参拝のご案内

宝物紹介(国宝障壁画)

真言宗智山派の総本山智積院には、大小の障壁画などの国宝をはじめ、多くの宝物や高僧の著作など貴重な古文書が伝えられています。

中でも収蔵庫には長谷川等伯一門による「桜図」「楓図」をはじめとする桃山時代(十六世紀)の数々の障壁画が大切に収められています。
 

 

金箔をふんだんに使った絢爛豪華(けんらんごうか)な色彩を背景に、力強い桜の大木を描き、そして絵の具を盛り上げる手法を用い、桜の花びらの一枚一枚を大胆に表現しています。まさに花びらの中から、長谷川等伯の子・久蔵の若さ溢れる情熱が眼前に迫ってくるかのようです。久蔵が二十五歳の時の作といわれています。しかし、残念なことに久蔵はこの翌年亡くなりました。

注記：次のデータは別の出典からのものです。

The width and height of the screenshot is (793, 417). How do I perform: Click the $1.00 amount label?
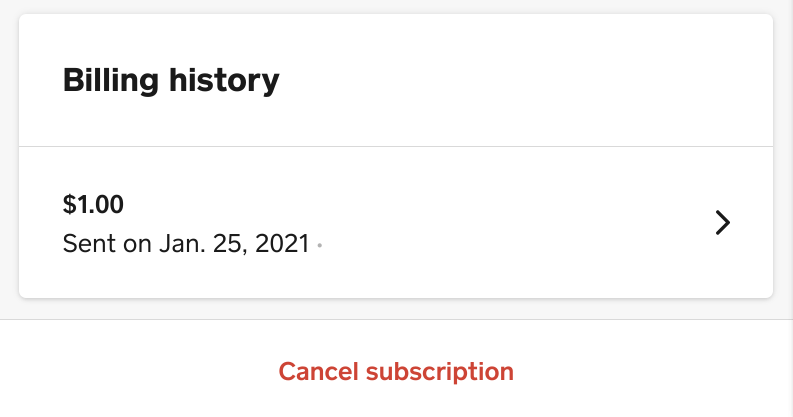tap(93, 205)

「桜図」の完成の翌年に亡くなった息子久蔵の突然の死を悲しみ、創作意欲を失いかけましたが、息子の分まで精進しようと自分を鼓舞し、楓図を描き上げたといわれます。
桜図と同様な豪華さで楓の古木が枝をいっばいに広げ、その下には様々な草花がみごとに配されています。
息子の死という悲痛な思いを乗り越えた力強さと、落ち着いた秋の雅が感じられる等伯五十五歳の時の作品です。

この他に『松に秋草図』(国宝)、『松に黄蜀葵図』(国宝)、『松に梅図』(重要文化財)、『松雪の図』(重要文化財)が収蔵され、そのすべてに豪華絢爛な桃山文化の息吹が感じられます。